I was taken aback by the question for, at least in my mind, the answer was so very obvious.
"Sure, are you kidding?"
Her next question also seemed unnecessary.
"Do you want a real tree or an artificial one?"
Once more, I was surprised at her lack of genuine Christmas spirit.
"I can't believe you even had to ask that question. We need a real tree and it should be a nice full large one. We'll need to get a stand, some lights, and ornaments and, of course, lots of tinsel."
I could see the wheels in Robin's head spinning as she tallied the cost of all those items, so I got ahead of her.
"It shouldn't cost all that much, and we can reuse everything but the tree and tinsel every year."
I don't know if my words put her mind at ease, but she agreed with the plan.
That year, and for several ensuing years, we traveled to Christmas tree lots and purchased genuine Christmas trees. We had two sons who seemed, much like me when I was young, far more interested in the cache of presents below the tree than the composition of the tree itself. Celebrating events with live greenery was by no means anything new.
A publication printed in Germany in 1531 was the first to refer to Christmas trees although the idea of bringing greenery indoors for the purpose of celebrating special events dates to the time of the Druids and early Egyptians. In the 1700s, those living in Austria and Germany brought evergreen tips indoors. These bits of evergreen were then hung upside down from the ceiling and decorated with edible ornaments such as apples and nuts.

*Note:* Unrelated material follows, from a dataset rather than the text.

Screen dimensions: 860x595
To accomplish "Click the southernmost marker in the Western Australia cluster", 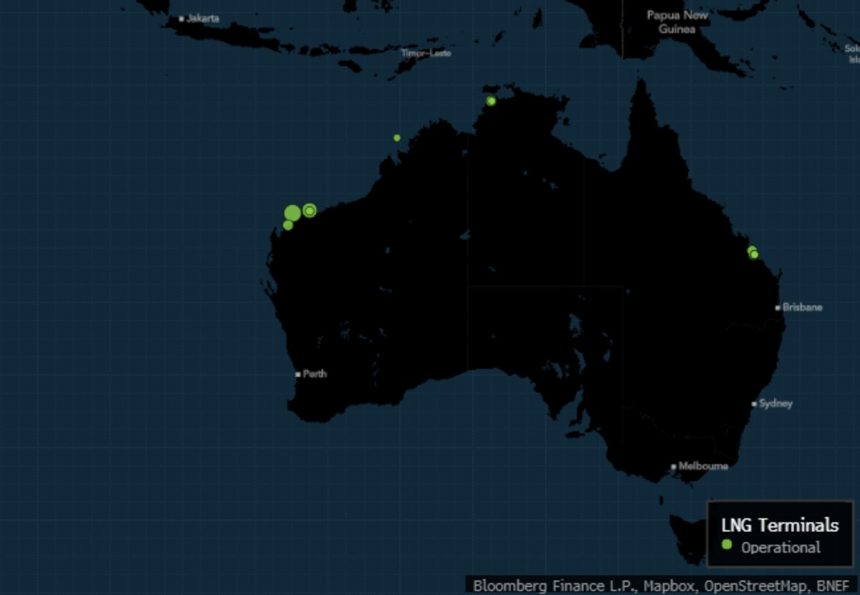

The idea of displaying trees during the Christmas season came to this country with the influx of German settlers in the early 1800s. In 1851, commercially-sold trees made their first appearance in this country when Mark Carr opened his Christmas tree lot in New York. In 1853, President Franklin Pierce is thought to be the first United States President who placed a Christmas tree inside the White House.
It is thought that the first Christmas tree farm was started in 1901. W.V. McGalliard planted twenty-five thousand Norway spruce trees on his farm in New Jersey. Robin and I were by far not the first to celebrate the holiday with a genuine tree.
I can't explain it but, as the years passed and the boys aged, the Christmas cheer that Robin and I once shared was replaced with a mundane sense of practicality. It was then that all thoughts of a real tree were abandoned, and we entered the era of using artificial trees for the holiday. But we were by far not the first to use one of these imposters.
The first recorded use of an artificial tree dates to 1747. The German Moravian Church in Bethlehem, Pennsylvania, constructed wooden pyramids which were thought to loosely resemble trees. These candle-lit pyramids were used during the Christmas season.
A widely accepted and used version of the artificial Christmas tree was developed in the 19th century. These German-made fakes were made of green-dyed goose feathers. The trees continued to gain popularity and, in the 19th century, the artificial trees found their way to the United States.
In 1883 Sears, Roebuck & Company got into the artificial tree sales business. For the price of fifty cents, one could buy a tree with thirty-three limbs and for the more enthusiastic Christmas-motivated souls, trees with fifty-five limbs could be had for an even one dollar.
For quite some time now, I have dispensed with the seasonal tradition of having a Christmas tree. I do, on the other hand, have two internally illuminated ceramic trees. One rests atop a lamp table while the other sits on the sofa table situated just behind the piece of furniture itself. I'm proud to state to you that the latter one has a Santa and sleigh pulled by reindeer which circles the tree -- quite captivating if I do say so.
I must say one last thing about my father's previously mentioned metal monstrosity. Unlike the very old and hallowed tradition of bringing greenery into the home, my father's idea of bringing aluminum into the house never quite caught on. Thank God.
-- Stan Fine is a retired police officer and Verizon Security Department investigator who, after retiring in 2006, moved from Tampa, Fla., to Noel. Stan's connection to Noel can be traced back to his grandparents, who lived most of their lives there. Stan began writing after the passing of his wife Robin in 2013. The opinions expressed are those of the author.